Start of SUPPLIED ENTRIES
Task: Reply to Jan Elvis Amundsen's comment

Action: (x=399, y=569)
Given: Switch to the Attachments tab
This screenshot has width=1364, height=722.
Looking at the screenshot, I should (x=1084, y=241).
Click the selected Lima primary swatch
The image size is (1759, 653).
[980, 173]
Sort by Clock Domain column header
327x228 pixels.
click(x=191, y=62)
End of SUPPLIED ENTRIES
▶ **WORK INSTRUCTION**
An exact transcription of every record above is required.

▶ **THE ANSWER**
Task: Reply to Jan Elvis Amundsen's comment

Action: (x=399, y=569)
Given: Switch to the Attachments tab
This screenshot has width=1364, height=722.
Looking at the screenshot, I should (x=1084, y=241).
Click the selected Lima primary swatch
The image size is (1759, 653).
[980, 173]
Sort by Clock Domain column header
327x228 pixels.
click(x=191, y=62)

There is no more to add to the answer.